As soon as the buzzer sounded, Booker, without hesitation, grabbed her teammates and put them into a huddle. Schaefer stood back and let her take vocal control.
“I’ve been trying to get her to be that voice for a while, and she’s taken this on here lately, which is great because that’s her next step, in my opinion,” Schaefer said. “I just let her have it. I let her have the huddle, and she did a great job.”
Booker led with positivity, encouraging her teammates to stay composed and aligned with the group’s mission. In regular-season play, the Longhorns had already been in a late-game, high-pressure dogfight with the Rebels — this was nothing new.
Her rallying of the team ultimately paid dividends. Texas dominated the final 10 minutes, outscoring the Rebels by 15 points. In fact, Booker’s quarter total matched that of Ole Miss’ altogether at 13 to culminate a historic 31-point, double-double performance.
Her elite basketball skillset is undeniable — Booker was recently awarded first-team All-American honors by USA Today, SEC Tournament Most Valuable Player and Associated Press National Player of the Week to add to her list of accolades.
“She’s just a special talent … God’s gift,” Ole Miss head coach Yolett McPhee-McCuin said about Booker.
Schaefer has also pushed her a step further to take on a captain-like ownership of the team’s energy, communication and accountability.

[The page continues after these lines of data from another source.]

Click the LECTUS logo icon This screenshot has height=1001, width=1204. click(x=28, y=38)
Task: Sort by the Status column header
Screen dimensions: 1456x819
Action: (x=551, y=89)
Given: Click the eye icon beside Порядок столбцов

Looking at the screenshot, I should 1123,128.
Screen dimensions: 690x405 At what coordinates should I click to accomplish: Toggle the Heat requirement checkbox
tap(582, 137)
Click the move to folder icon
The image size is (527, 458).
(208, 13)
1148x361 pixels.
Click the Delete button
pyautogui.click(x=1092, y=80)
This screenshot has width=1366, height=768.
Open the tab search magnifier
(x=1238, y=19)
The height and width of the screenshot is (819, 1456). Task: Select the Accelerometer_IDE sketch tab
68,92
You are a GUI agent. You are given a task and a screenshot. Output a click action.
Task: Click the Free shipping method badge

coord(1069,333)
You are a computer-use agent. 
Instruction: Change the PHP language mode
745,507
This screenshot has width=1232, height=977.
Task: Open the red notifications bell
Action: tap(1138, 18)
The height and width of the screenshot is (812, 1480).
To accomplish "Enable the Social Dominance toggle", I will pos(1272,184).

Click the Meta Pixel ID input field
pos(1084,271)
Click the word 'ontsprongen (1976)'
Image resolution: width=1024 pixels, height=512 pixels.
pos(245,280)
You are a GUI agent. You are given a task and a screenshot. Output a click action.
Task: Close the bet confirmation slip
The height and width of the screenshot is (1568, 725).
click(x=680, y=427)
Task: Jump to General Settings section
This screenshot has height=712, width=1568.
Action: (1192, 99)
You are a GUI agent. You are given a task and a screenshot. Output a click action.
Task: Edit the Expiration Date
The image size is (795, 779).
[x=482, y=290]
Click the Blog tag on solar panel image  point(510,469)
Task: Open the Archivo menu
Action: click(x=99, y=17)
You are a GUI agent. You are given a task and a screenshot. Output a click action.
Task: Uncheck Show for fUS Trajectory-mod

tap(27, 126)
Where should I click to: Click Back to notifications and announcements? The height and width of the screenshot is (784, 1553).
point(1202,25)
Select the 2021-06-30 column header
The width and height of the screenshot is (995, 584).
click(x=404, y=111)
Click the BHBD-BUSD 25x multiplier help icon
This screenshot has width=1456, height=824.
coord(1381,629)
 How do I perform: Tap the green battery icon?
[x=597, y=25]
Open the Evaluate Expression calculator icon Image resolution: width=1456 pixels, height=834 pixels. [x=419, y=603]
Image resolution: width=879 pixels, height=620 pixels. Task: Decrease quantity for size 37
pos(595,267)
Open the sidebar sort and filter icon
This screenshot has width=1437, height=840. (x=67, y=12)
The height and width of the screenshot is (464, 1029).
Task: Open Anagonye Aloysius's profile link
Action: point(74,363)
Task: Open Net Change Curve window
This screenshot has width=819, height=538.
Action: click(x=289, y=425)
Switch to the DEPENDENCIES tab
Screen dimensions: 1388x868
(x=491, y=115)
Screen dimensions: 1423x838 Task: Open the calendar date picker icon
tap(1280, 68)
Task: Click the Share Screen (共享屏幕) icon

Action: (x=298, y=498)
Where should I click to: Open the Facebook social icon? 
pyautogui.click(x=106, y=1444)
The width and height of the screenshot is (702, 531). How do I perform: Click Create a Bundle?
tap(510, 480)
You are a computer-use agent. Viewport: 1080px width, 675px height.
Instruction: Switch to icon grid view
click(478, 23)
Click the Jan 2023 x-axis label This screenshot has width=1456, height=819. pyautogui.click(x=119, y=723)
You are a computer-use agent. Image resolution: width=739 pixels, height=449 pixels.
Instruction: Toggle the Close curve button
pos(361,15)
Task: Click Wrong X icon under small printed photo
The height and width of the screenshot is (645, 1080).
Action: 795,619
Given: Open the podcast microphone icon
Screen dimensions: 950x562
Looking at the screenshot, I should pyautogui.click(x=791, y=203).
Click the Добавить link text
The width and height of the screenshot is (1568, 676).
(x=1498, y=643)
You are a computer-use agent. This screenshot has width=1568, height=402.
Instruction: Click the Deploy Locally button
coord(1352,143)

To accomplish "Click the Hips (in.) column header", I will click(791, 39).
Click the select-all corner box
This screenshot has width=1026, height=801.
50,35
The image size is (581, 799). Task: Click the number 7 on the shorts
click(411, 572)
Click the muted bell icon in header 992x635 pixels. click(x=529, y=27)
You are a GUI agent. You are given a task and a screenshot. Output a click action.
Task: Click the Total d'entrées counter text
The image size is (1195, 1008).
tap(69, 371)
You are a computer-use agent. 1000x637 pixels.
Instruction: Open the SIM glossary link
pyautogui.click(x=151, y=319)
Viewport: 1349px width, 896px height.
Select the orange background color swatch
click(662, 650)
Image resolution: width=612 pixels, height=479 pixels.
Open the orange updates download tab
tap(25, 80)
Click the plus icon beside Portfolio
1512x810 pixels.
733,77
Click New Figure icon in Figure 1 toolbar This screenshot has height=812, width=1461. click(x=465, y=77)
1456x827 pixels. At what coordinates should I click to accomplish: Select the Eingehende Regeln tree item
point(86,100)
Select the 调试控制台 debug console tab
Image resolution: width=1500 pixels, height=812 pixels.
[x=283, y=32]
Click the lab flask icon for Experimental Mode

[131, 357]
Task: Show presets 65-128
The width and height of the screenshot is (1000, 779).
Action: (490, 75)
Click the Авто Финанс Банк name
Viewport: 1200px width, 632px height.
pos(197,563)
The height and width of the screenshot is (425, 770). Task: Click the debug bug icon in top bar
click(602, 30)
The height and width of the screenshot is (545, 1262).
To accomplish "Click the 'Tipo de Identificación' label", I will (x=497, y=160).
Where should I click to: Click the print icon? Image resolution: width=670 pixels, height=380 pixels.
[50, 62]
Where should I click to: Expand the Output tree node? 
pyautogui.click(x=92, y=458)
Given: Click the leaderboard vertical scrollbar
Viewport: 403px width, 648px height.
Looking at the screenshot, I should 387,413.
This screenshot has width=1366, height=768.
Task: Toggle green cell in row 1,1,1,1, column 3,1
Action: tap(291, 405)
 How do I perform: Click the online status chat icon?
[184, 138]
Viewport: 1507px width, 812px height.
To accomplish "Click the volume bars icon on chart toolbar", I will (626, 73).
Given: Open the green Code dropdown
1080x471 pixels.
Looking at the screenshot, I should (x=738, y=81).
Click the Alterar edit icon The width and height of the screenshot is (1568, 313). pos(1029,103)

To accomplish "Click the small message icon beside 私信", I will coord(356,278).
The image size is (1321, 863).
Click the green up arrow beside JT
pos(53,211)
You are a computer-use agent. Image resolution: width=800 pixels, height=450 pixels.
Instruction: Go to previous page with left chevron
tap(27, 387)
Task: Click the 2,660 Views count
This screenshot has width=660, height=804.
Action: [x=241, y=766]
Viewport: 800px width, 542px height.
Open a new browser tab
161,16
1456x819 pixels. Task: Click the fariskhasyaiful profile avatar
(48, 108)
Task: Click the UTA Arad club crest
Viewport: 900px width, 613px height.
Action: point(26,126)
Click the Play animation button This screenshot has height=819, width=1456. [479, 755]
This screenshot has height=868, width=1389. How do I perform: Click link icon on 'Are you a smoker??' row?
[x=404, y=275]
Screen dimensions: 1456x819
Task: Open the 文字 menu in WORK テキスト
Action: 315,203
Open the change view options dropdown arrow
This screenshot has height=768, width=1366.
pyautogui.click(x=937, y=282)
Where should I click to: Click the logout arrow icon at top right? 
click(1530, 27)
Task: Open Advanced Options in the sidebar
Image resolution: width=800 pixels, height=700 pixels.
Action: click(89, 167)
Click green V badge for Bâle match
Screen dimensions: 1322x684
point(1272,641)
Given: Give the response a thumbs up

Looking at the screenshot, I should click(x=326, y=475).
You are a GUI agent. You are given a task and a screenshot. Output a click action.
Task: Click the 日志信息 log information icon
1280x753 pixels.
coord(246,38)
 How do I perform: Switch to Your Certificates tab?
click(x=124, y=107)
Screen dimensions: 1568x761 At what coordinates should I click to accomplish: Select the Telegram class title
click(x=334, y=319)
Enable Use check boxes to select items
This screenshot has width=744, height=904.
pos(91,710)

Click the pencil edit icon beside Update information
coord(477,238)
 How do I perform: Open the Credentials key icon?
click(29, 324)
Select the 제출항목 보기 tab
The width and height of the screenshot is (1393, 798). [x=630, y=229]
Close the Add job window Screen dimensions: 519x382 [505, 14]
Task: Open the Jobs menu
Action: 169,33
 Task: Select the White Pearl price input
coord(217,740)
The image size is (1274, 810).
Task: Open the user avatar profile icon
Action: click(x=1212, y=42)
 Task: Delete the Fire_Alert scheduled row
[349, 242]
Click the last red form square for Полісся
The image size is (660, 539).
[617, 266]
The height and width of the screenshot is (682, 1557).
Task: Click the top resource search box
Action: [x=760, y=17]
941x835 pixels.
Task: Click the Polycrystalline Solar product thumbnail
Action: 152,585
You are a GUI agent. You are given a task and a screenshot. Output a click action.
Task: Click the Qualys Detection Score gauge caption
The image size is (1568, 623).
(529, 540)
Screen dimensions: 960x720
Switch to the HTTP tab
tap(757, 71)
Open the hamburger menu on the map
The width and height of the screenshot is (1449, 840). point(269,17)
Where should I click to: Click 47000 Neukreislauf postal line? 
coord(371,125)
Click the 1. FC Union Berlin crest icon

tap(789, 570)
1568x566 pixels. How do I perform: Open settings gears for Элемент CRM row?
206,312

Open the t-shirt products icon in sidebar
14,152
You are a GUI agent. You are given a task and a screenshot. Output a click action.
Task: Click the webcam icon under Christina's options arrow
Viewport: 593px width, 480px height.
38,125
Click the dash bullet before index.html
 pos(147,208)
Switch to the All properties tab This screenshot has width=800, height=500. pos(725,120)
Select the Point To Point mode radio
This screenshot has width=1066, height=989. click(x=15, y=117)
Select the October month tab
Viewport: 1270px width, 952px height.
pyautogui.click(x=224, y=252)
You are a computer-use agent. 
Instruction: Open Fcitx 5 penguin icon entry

This was not something that came naturally to Booker. Back in October, she expressed that her preferred leading style comes in a one-on-one, personal setting, drawing from her mentorship of freshman guard Aaliyah Crump in the lead-up to the season.
Her mindset was to be an embodiment of the team standard, not through her words, but through her actions. She knew that her work ethic exemplifies to her teammates what is required to excel, even without constant vocal involvement.
Booker deferred to her veteran teammate when it came to being outspoken.
“Rori (Harmon) is more of the vocal one — she’s the leader of this team,” Booker said in October. “She gets a team going, she tells them what to do. I think my vocal role is (to) push people, motivate people. I keep their head up a little bit too, so I keep them going.”
But as her junior year has progressed, she has embraced a greater, more collective vocal responsibility, attempting to make uncomfortable leadership a more comfortable mindset.
The pinnacle of that development arrived against Ole Miss, when her guidance of the huddle proved to mark a crucial turning point in the contest. Booker no longer deferred to Harmon for strong leadership — instead, Harmon was beside her, the two serving as co-leaders of the unit.
This evolution within Booker’s basketball identity seems to have emerged at just the right time.
As the Longhorns now look to capitalize on their recent success to go all the way in the upcoming NCAA Tournament, strong leadership from the team’s experienced players is vital to making it through the trials and tribulations that come with the madness of March.
“I’m really proud of her,” Schaefer said. “Just seeing her whole maturation while she’s been here. It’s hard to believe she’s been here three years, (it’s) blown by. So that’s always a vision for her: not just adding to her game … but adding to her whole experience.”